Ogni mese in Messico spariscono più di 1.600 persone dirette irregolarmente negli
Stati Uniti. Arrivano da ogni paese dell’America centrale, più della metà dall’Honduras.
Le cifre sui rapimenti dei migranti sono l’esito di un’inchiesta della Commissione
nazionale dei Diritti umani messicana durata da settembre 2008 al febbraio di quest’anno,
diffusa dall’Osservatorio pastorale della Conferenza episcopale dell’America Latina
e ora all’esame dell’Istituto nazionale della Migrazione. Nei sei mesi esaminati dal
rapporto i sequestri hanno raggiunto quasi quota diecimila e la cifra potrebbe verosimilmente
rispecchiare la media annuale, ventimila sparizioni. Di solito i migranti sono catturati
a bordo dei treni che li portano oltreconfine, oppure mentre si nascondono nelle stazioni
in attesa di partire, sempre in gruppo, per lo più nel sud del paese. Dopo averli
maltrattati, i rapitori chiedono ai prigionieri un riscatto dai 1.500 ai 5.000 dollari
a persona. Cifre alla mano, il traffico potrebbe aver fatto guadagnare ai malviventi
almeno 25 milioni di dollari in soli sei mesi. I rapitori sono ben organizzati, ma
soprattutto ben protetti dai membri corrotti delle autorità statali. Agiscono in bande
armate con la complicità delle forze dell’ordine: quasi tutte le vittime hanno raccontato
di essere state fermate, con la promessa di cibo o di un passaggio per gli Stati Uniti,
da uomini in uniforme, a volte in pattuglia. Molti hanno raccontato che gli agenti
della polizia si facevano vivi anche durante i giorni di prigionia, portavano denaro
o alcol ai sequestratori, altre volte aiutavano persino a sorvegliare i luoghi di
detenzione. A causa della collusione con le autorità, i rapimenti restano normalmente
impuniti. Sempre che le vittime scelgano di sporgere denuncia: per paura di ritorsioni
violente, la maggior parte dei sequestrati sceglie di tornare al proprio paese di
origine senza rivolgersi alle autorità. Il commissario dell’Inm, Cecilia Romero, ha
riconosciuto le responsabilità dello Stato nei confronti di un fenomeno in crescita
continua: “per molto tempo – ha detto – le istituzioni non lo hanno affrontato con
sufficiente serietà”. Sulla frontiera messicana è stato rapito anche un soldato statunitense,
James Gonzales, 24 anni.

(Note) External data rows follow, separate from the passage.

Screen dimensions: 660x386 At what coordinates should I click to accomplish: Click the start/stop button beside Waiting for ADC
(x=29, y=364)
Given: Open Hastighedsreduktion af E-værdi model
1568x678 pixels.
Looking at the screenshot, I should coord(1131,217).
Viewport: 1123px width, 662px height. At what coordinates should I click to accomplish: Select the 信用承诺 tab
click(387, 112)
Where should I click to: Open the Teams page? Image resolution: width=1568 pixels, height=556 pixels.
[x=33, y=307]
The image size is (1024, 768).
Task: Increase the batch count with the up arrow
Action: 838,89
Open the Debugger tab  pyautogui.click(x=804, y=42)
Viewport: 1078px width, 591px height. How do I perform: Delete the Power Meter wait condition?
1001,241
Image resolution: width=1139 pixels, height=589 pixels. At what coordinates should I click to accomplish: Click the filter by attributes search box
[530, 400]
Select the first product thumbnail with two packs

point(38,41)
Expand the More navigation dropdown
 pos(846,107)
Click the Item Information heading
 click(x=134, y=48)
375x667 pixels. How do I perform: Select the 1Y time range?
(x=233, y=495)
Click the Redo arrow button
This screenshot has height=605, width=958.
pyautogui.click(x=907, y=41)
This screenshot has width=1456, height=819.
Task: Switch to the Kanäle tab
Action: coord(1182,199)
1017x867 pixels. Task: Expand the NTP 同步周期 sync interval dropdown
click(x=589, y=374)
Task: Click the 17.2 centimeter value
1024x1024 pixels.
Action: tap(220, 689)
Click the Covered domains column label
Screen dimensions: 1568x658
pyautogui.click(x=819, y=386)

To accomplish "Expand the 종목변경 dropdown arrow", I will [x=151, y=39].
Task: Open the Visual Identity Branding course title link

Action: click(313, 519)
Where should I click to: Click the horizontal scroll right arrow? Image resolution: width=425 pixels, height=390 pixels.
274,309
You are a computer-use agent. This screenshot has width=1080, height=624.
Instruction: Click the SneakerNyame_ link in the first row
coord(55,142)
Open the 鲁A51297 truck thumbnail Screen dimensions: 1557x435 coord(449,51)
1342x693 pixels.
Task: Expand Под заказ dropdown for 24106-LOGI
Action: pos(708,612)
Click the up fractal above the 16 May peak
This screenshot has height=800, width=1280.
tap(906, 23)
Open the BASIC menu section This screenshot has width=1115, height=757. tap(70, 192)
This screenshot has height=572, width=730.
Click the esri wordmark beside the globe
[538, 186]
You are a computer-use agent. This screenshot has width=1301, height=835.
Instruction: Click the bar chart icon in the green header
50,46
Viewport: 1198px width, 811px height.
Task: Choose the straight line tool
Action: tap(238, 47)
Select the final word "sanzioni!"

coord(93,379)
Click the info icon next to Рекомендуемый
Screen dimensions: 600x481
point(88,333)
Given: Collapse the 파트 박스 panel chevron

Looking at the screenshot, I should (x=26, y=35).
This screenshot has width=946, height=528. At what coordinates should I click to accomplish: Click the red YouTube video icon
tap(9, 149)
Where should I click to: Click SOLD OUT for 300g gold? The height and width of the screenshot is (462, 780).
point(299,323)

Di lui non si hanno notizie dall'11 luglio, quando aveva
detto alla famiglia di essere diretto a Laredo, una città texana di confine. Il suo
telefonino è spento, la sua Bmw è sparita nel nulla. Il 13 non si è presentato in
servizio, ma al comando militare è arrivata la richiesta di un riscatto di 100mila
dollari e del ritiro delle truppe schierate lungo il confine. (V.F.)